» **Required work**:
(a) In the article on system-level thermal design, what does CFD software predict that is necessary to model convection?
(b) Write the next part of the article on system-level thermal design, picking up after its last sentence.

» **Text extract**:
-=-=-=-=-
Tackle Thermal Design At the System Level

Jun 1, 2008 12:00 PM
By Kim Gauen, Applications Engineer, Freescale Semiconductor, Kokomo, Ind.

Simulation Software

Ultimately, the complexity of thermal modeling can lead users to commercially available thermal modeling software. Before using a set of thermal modeling tools, it's appropriate to consider the purpose of the modeling, the characterization data available to support those models and what a particular software program can and cannot provide (see the special Selecting Thermal Analysis Software section on bottom of page).

The most fundamental feature of a thermal analysis program is the numerical method used to solve the governing mathematical equations. This is the means by which the software resolves the governing mathematical equations, including the momentum and energy equations, coupled with the continuity (conservation-of-mass) equation.

The particular numerical method a program uses makes it more or less suitable for specific modeling tasks. The most obvious example is computational fluid dynamics (CFD) software. Like all viable thermal analysis software, it accounts for conduction and radiation. But CFD also predicts fluid flow, which is necessary to model convection.

If convection is a primary transport method in the system, CFD software is probably required. ANSYS is one well-known CFD thermal analysis software supplier and offers CFX, Fluent, Iceboard and Icepak. Flomerics, another well-respected vendor, provides FLOTHERM. CFD programs provide the ability to view and export images of a fluid's speed and direction. This feature helps to clearly illustrate the size and effectiveness of thermal plumes, which are likely to form above hot surfaces in the presence of natural convection.
-=-=-=-=-
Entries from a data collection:
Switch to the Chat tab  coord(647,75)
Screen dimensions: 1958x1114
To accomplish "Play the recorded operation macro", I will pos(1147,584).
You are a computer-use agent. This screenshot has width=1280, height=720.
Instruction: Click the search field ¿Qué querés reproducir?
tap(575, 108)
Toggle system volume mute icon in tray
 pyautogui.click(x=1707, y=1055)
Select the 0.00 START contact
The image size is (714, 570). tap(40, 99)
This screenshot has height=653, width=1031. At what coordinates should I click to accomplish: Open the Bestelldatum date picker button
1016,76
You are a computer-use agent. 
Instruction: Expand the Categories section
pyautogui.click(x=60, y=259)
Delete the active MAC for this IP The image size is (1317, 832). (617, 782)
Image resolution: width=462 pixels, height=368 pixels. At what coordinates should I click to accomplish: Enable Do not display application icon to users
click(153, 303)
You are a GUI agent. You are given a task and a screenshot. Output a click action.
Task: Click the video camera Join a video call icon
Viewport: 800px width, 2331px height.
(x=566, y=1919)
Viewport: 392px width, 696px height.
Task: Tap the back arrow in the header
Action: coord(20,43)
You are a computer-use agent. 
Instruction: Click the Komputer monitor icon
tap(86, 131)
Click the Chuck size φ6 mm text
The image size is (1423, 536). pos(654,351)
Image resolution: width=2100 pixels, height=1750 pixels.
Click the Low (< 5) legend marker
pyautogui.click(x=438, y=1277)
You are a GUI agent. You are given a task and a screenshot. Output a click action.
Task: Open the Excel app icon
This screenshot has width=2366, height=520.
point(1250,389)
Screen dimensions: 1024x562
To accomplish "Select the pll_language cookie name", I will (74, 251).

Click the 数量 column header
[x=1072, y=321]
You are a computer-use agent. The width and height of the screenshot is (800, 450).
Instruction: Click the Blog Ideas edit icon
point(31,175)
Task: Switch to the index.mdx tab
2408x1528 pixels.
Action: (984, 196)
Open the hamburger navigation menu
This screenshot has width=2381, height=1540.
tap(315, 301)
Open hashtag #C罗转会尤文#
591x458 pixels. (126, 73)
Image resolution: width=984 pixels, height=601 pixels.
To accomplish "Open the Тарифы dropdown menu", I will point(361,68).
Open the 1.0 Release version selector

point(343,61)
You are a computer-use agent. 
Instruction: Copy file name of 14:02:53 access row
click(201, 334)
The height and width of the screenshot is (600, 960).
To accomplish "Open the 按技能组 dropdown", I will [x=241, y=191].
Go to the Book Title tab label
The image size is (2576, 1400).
-=-=-=-=-
» **Responses per task**:
(a) Fluid flow.

(b)
Optimize the Environment

Reducing the operating temperature of semiconductor devices involves several techniques, many of which add little or no cost to the end module. Some possibilities include reducing the module's or IC's thermal load, reducing thermal impedance in the IC's immediate vicinity or using a continuous low-impedance path from the IC to ambient.

It is also possible to increase the surface area from which the heat exits the module or to use thick copper cladding, if allowable. Another option is to avoid the heating of pc-board traces and connectors. Also, consider the effects of pc-board and module orientation and, if possible, take advantage of thermal capacitance.

No matter which approaches or how many techniques are used, expect surprises. Monitoring the temperature at many points on a pc board or photographing the module and its harness with an infrared camera may reveal unexpected temperatures and misunderstood aspects of the thermal circuit. Finding these surprises provides valuable clues that can lead to a better understanding of the module's thermal behavior and, in the end, a more reliable product.

References

1. The equations used to calculate thermal resistance and impedance are usually found on the data sheet. For a more detailed explanation of the calculations, refer to Freescale's white paper online by searching BASIC THERMWP at www.freescale.com.

2. “Important Questions to Ask When Evaluating Thermal Analysis Software for Electronics,” Stokes Research Institute, www.stokes.ie/pdf/Questionnaire.pdf.

Selecting Thermal Analysis Software

Designers must carefully evaluate what a particular thermal analysis software program can and cannot do. These are some of the best uses:

• Provide tradeoff assessments before any hardware is built
• Uncover poorly understood thermal phenomena
• Speed development
• Assess test conditions that are difficult to create
• Accurately simulate behavior of simple structures
• Provide a means to estimate a system's response to power transients.

There are quite a few commercially available thermal modeling software packages. Each package claims its niche, and it is important to understand how they differ. Some of the differentiating features are^[2]:

• Cost, including hardware and maintenance fees

• Training required for competency

• Simulation speed

• Ability to model all three modes of heat transfer, which for convection requires the ability to model fluid flow

• Ability to model responses to time-varying power waveforms

• Ability to import files from other CAD packages

• Method of managing boundary conditions

• Ability to use a multilevel uniform and nonuniform-nested mesh (ability to create a body-shaped mesh is a plus)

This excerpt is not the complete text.